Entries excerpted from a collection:
'''

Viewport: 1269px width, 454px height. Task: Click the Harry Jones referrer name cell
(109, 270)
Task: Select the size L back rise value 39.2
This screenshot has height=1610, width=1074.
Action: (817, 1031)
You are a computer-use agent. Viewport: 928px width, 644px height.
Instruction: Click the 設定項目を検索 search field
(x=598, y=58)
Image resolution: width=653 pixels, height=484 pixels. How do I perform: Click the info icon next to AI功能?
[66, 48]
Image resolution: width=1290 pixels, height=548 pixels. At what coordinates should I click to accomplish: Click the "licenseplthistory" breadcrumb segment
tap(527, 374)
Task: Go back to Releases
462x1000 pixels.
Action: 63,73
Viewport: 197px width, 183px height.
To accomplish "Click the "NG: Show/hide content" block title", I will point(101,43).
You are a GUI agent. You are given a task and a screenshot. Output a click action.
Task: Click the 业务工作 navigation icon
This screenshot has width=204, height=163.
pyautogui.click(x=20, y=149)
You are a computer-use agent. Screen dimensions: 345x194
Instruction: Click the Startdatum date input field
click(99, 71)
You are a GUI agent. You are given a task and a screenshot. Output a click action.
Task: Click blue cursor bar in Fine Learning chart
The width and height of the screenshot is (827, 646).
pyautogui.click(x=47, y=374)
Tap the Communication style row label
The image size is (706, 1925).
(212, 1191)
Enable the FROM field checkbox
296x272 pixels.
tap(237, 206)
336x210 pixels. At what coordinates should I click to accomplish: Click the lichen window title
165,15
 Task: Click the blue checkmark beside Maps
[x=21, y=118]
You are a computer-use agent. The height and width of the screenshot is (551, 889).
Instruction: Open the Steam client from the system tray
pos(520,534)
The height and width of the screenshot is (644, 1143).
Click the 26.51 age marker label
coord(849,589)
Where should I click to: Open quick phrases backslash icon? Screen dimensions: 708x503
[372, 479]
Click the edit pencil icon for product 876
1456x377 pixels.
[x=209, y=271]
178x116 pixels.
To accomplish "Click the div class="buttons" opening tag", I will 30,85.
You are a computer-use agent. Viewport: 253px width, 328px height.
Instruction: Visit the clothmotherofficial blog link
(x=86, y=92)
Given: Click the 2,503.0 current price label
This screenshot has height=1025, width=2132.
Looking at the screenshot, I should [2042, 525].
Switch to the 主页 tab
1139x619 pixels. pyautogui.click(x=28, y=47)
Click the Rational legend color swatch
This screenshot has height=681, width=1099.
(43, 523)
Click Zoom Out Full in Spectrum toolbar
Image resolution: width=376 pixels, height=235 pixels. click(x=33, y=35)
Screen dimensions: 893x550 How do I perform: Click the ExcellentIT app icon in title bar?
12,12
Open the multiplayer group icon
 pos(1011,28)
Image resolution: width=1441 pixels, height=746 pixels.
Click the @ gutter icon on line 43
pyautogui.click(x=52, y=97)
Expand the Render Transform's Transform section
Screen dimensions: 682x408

'''

- [Exercise directions]
Write out all of the entries above again, substituting "desktop assistant" for each occurrence of "computer-use agent" and leaving everything else unchanged.

- [Response to the task]
Viewport: 1269px width, 454px height. Task: Click the Harry Jones referrer name cell
(109, 270)
Task: Select the size L back rise value 39.2
This screenshot has height=1610, width=1074.
Action: (817, 1031)
You are a desktop assistant. Viewport: 928px width, 644px height.
Instruction: Click the 設定項目を検索 search field
(x=598, y=58)
Image resolution: width=653 pixels, height=484 pixels. How do I perform: Click the info icon next to AI功能?
[66, 48]
Image resolution: width=1290 pixels, height=548 pixels. At what coordinates should I click to accomplish: Click the "licenseplthistory" breadcrumb segment
tap(527, 374)
Task: Go back to Releases
462x1000 pixels.
Action: 63,73
Viewport: 197px width, 183px height.
To accomplish "Click the "NG: Show/hide content" block title", I will point(101,43).
You are a GUI agent. You are given a task and a screenshot. Output a click action.
Task: Click the 业务工作 navigation icon
This screenshot has width=204, height=163.
pyautogui.click(x=20, y=149)
You are a desktop assistant. Screen dimensions: 345x194
Instruction: Click the Startdatum date input field
click(99, 71)
You are a GUI agent. You are given a task and a screenshot. Output a click action.
Task: Click blue cursor bar in Fine Learning chart
The width and height of the screenshot is (827, 646).
pyautogui.click(x=47, y=374)
Tap the Communication style row label
The image size is (706, 1925).
(212, 1191)
Enable the FROM field checkbox
296x272 pixels.
tap(237, 206)
336x210 pixels. At what coordinates should I click to accomplish: Click the lichen window title
165,15
 Task: Click the blue checkmark beside Maps
[x=21, y=118]
You are a desktop assistant. The height and width of the screenshot is (551, 889).
Instruction: Open the Steam client from the system tray
pos(520,534)
The height and width of the screenshot is (644, 1143).
Click the 26.51 age marker label
coord(849,589)
Where should I click to: Open quick phrases backslash icon? Screen dimensions: 708x503
[372, 479]
Click the edit pencil icon for product 876
1456x377 pixels.
[x=209, y=271]
178x116 pixels.
To accomplish "Click the div class="buttons" opening tag", I will 30,85.
You are a desktop assistant. Viewport: 253px width, 328px height.
Instruction: Visit the clothmotherofficial blog link
(x=86, y=92)
Given: Click the 2,503.0 current price label
This screenshot has height=1025, width=2132.
Looking at the screenshot, I should [2042, 525].
Switch to the 主页 tab
1139x619 pixels. pyautogui.click(x=28, y=47)
Click the Rational legend color swatch
This screenshot has height=681, width=1099.
(43, 523)
Click Zoom Out Full in Spectrum toolbar
Image resolution: width=376 pixels, height=235 pixels. click(x=33, y=35)
Screen dimensions: 893x550 How do I perform: Click the ExcellentIT app icon in title bar?
12,12
Open the multiplayer group icon
 pos(1011,28)
Image resolution: width=1441 pixels, height=746 pixels.
Click the @ gutter icon on line 43
pyautogui.click(x=52, y=97)
Expand the Render Transform's Transform section
Screen dimensions: 682x408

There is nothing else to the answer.